Causes of Government Failure
Cause | Mechanism | UK Example (2024) | Welfare Impact |
---|---|---|---|
Distorted Price Signals | Artificial prices create over/under-production | Energy price cap led to 28 firms collapsing | £2.7bn in consumer compensation costs |
Unintended Consequences | Behavioural adaptations bypass policy | Scotland's alcohol minimum pricing → cross-border shopping | £145m lost Scottish revenue (HMRC) |
Administrative Costs | Implementation exceeds benefits | UK Emissions Trading Scheme costs £85m/yr to run | Only reduces 43% of targeted CO2 |
Information Gaps | Imperfect knowledge leads to poor decisions | HS2 cost rose from £56bn to £98bn | Benefit-cost ratio fell from 2.3 to 1.2 |
Diagram Alert: Insert welfare loss diagram
comparing:
- Original market failure (triangle A)
- Post-intervention welfare loss (triangle B > A)

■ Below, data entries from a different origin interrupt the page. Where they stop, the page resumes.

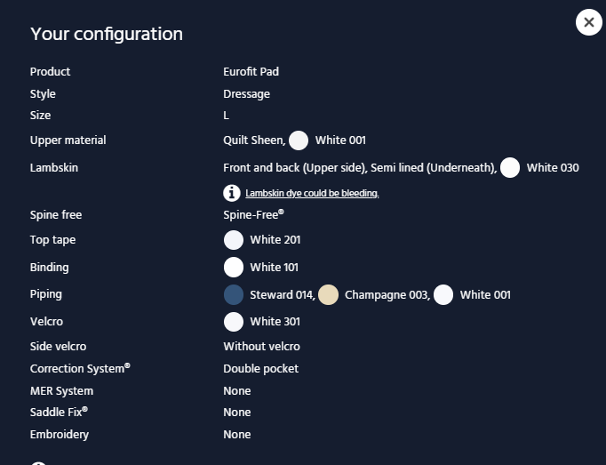This screenshot has width=606, height=465.
Task: Click the Champagne 003 piping swatch
Action: click(x=329, y=295)
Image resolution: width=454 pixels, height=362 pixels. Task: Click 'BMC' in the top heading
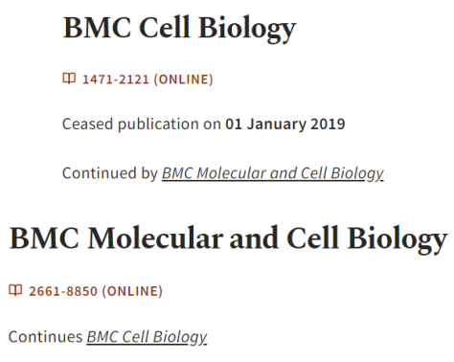coord(98,28)
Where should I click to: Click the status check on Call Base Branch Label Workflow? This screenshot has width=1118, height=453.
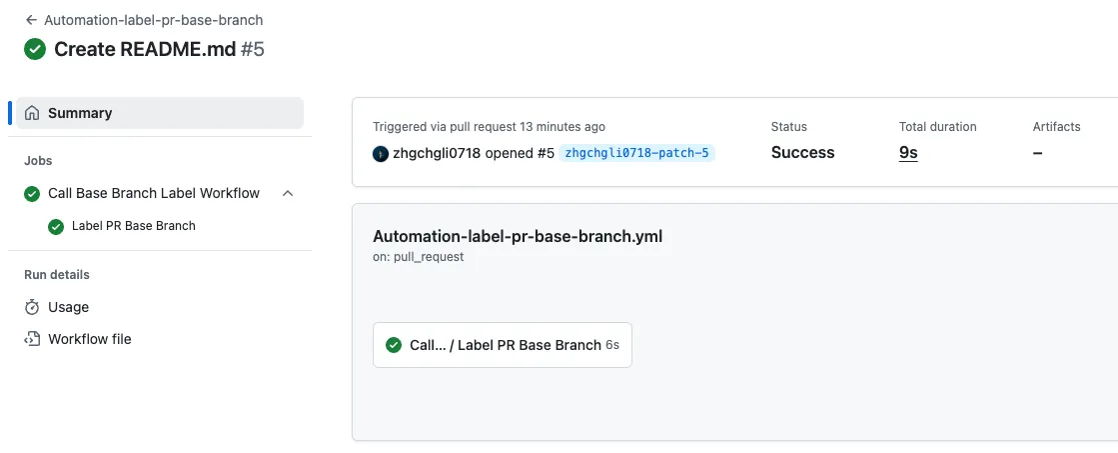(32, 193)
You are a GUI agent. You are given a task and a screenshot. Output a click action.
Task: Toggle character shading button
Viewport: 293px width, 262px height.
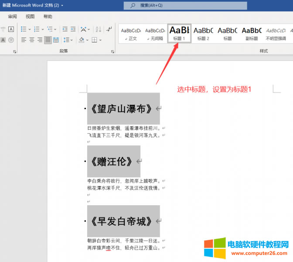click(x=3, y=40)
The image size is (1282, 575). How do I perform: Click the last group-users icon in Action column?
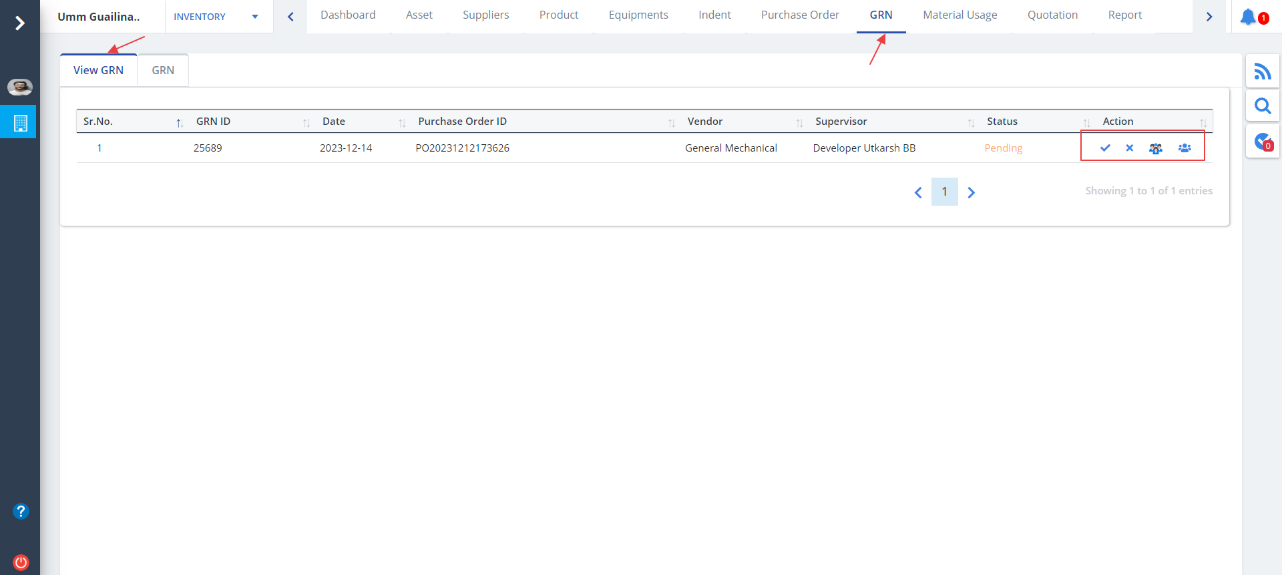coord(1185,148)
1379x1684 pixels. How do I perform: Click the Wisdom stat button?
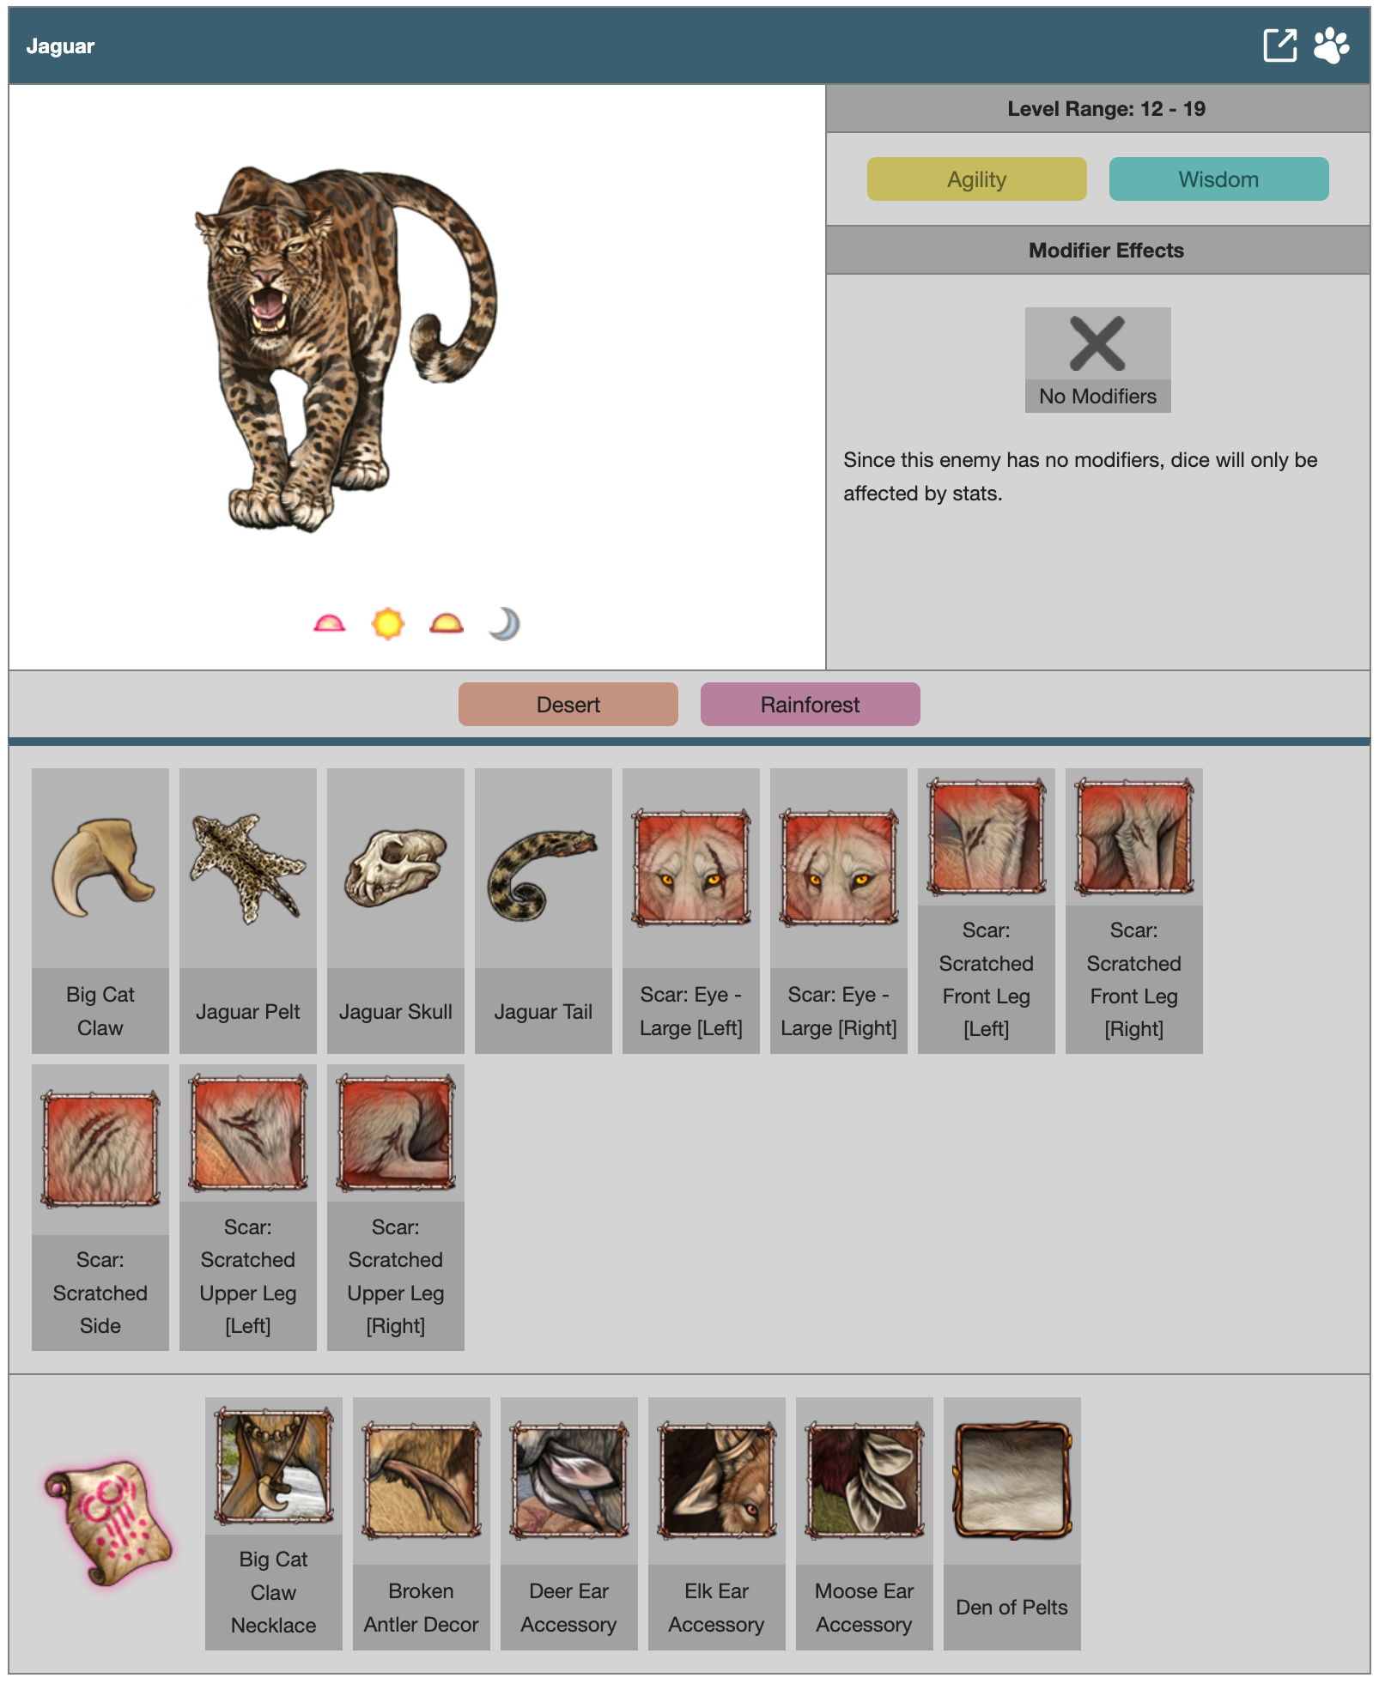pyautogui.click(x=1218, y=179)
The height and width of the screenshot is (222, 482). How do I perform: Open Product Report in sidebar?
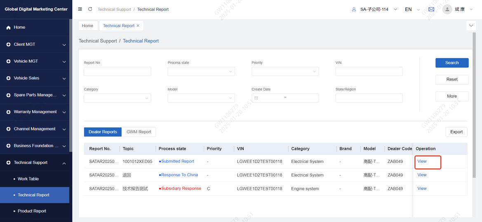pyautogui.click(x=32, y=211)
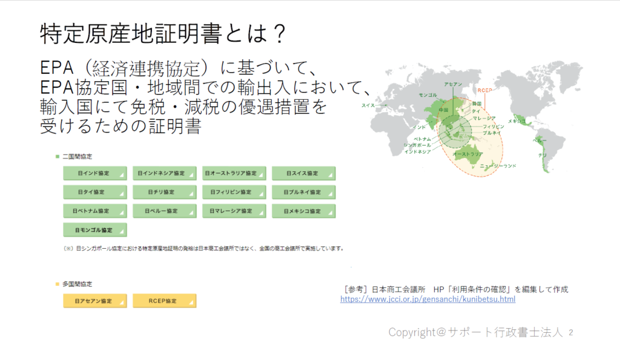
Task: Open the 日タイ協定 button
Action: (x=94, y=192)
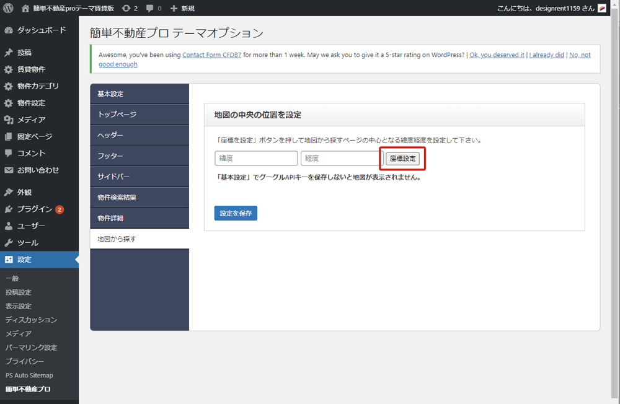
Task: Click the user avatar in top-right corner
Action: [x=601, y=8]
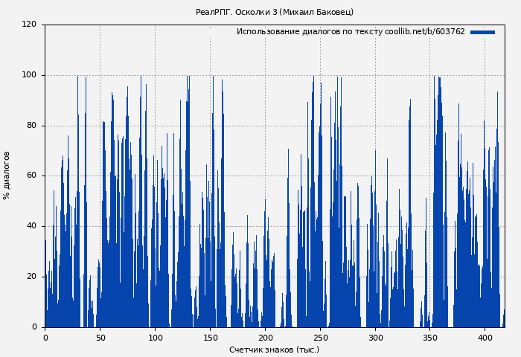The width and height of the screenshot is (521, 357).
Task: Click the 0 tick label on x-axis
Action: click(x=45, y=338)
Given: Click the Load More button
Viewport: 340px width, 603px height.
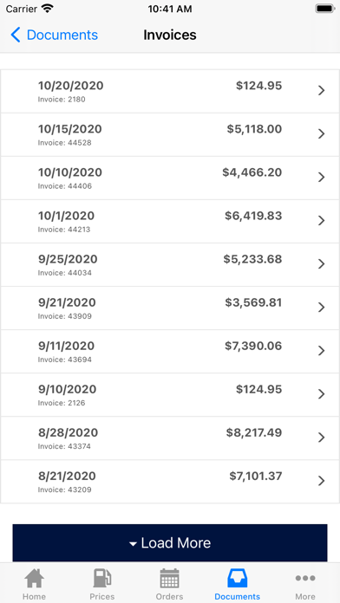Looking at the screenshot, I should pos(170,543).
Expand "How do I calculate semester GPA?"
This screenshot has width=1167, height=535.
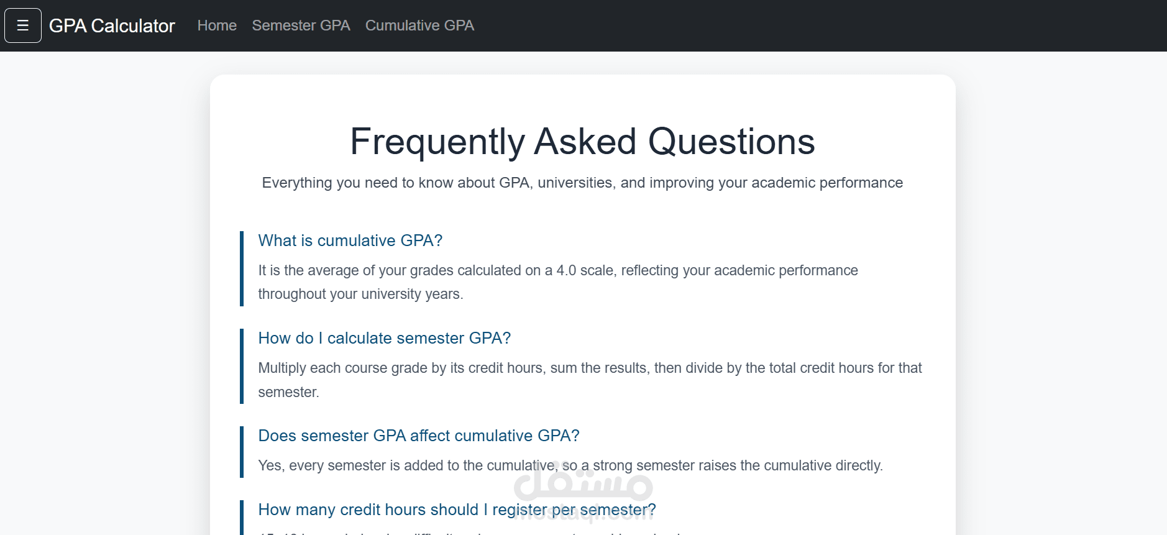384,338
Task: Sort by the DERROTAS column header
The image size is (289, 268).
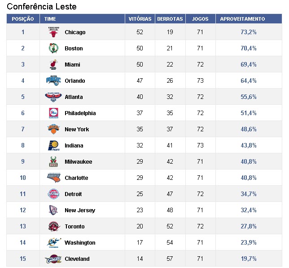Action: 170,19
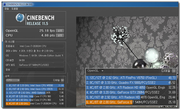The image size is (180, 109).
Task: Select the AMD Opteron 2435 ranking row
Action: (35, 93)
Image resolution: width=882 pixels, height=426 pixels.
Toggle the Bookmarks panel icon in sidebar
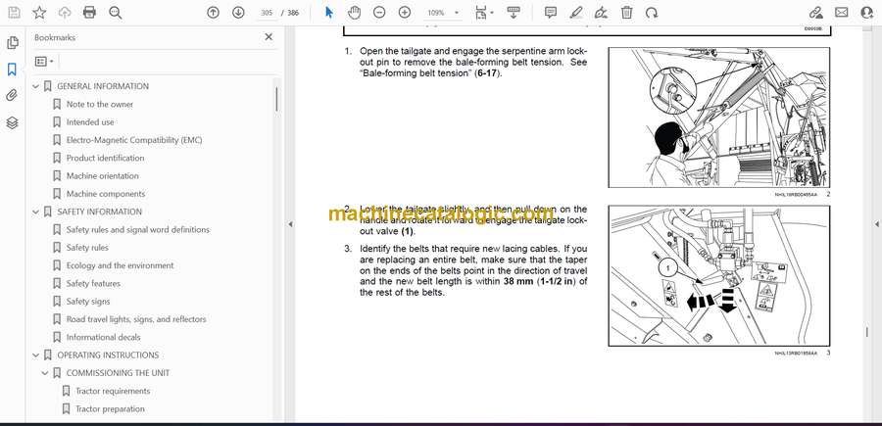point(12,70)
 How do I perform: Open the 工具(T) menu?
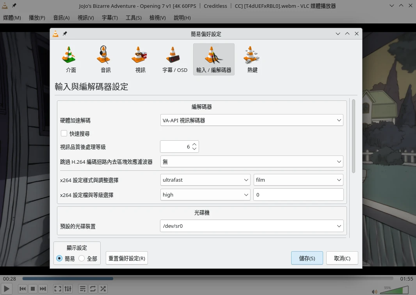(x=133, y=18)
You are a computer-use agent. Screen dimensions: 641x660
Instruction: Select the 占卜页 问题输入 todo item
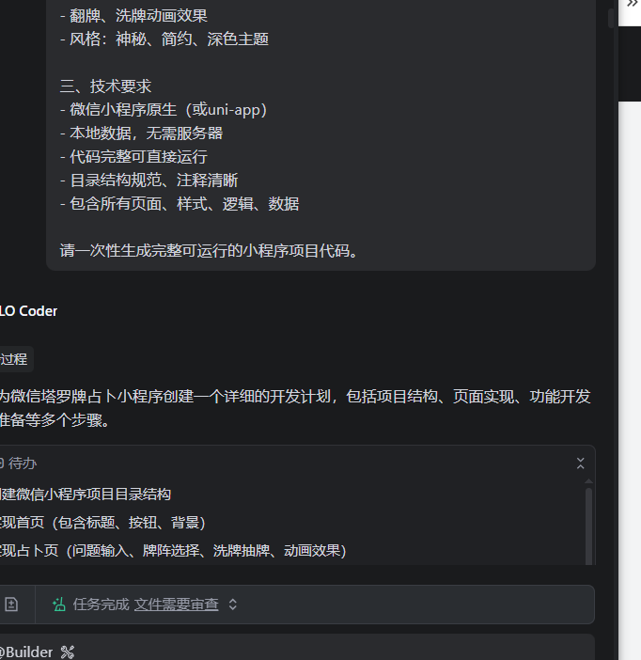pos(174,550)
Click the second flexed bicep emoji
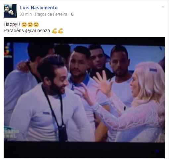The image size is (169, 159). pyautogui.click(x=60, y=31)
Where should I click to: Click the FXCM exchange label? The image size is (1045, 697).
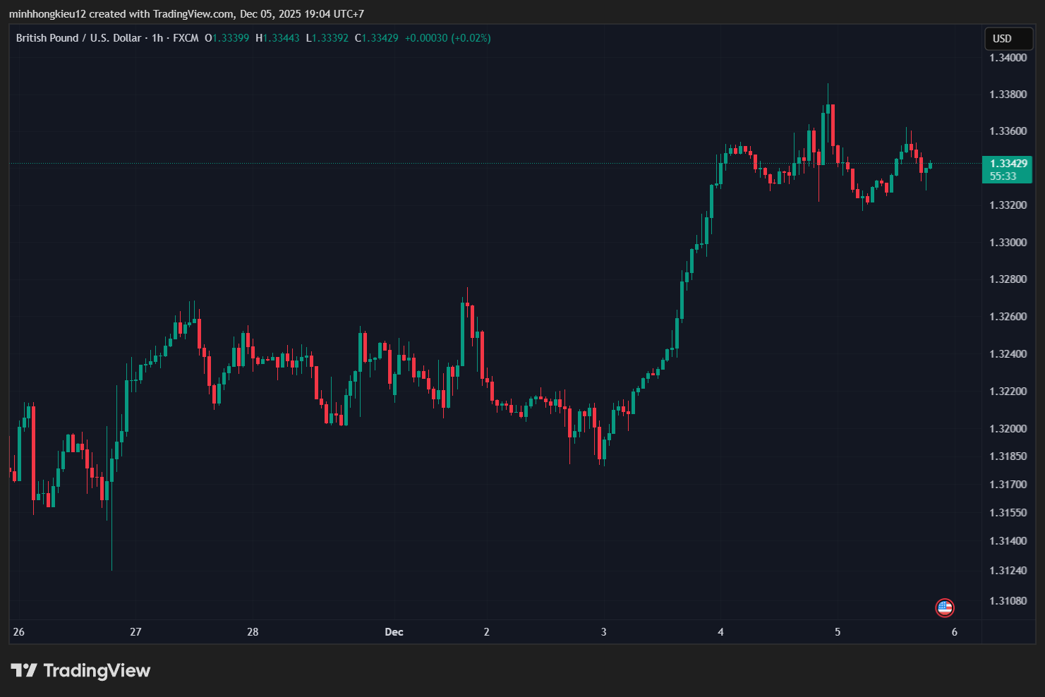[186, 38]
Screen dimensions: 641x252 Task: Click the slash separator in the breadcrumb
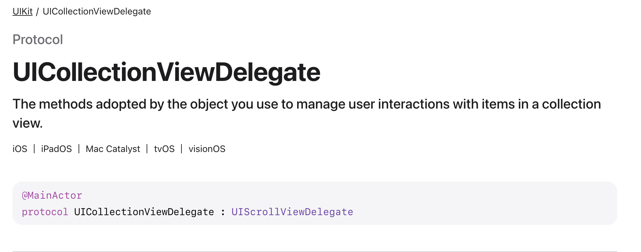click(37, 12)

- Administrative cost rectangle
Case Studies of Government Failure
1. Environmental Regulation
Issue: Environment Agency allowed 375,000 sewage spills (2023)
- Monitoring budget cut by 28% since 2010
- Only 3% of spills resulted in fines
- Average fine = £12k vs £250k treatment cost avoidance
2. Energy Market
Issue: Ofgem price cap failures
- 2022: 53% price rise → 8.5m fuel-poor households
- Energy firms made £1.3bn excess profits (CMA)
- "Bus heating" phenomenon among pensioners
Policy Alternatives
- Market-based solutions: Tradeable pollution permits vs command-and-control
- Nudge theory: Smart meters vs price controls
- Sunset clauses: Automatic policy review dates (e.g., 5 years)
Exam Preparation Toolkit
Recent Exam Questions:
- "Evaluate the view that government failure is inevitable when trying to correct market failures" (Edexcel 2023, 25 marks)
- "Using examples, analyse how unintended consequences can lead to government failure" (Edexcel 2022, 15 marks)
- "Discuss whether information gaps are the main cause of government failure" (Edexcel 2021, 20 marks)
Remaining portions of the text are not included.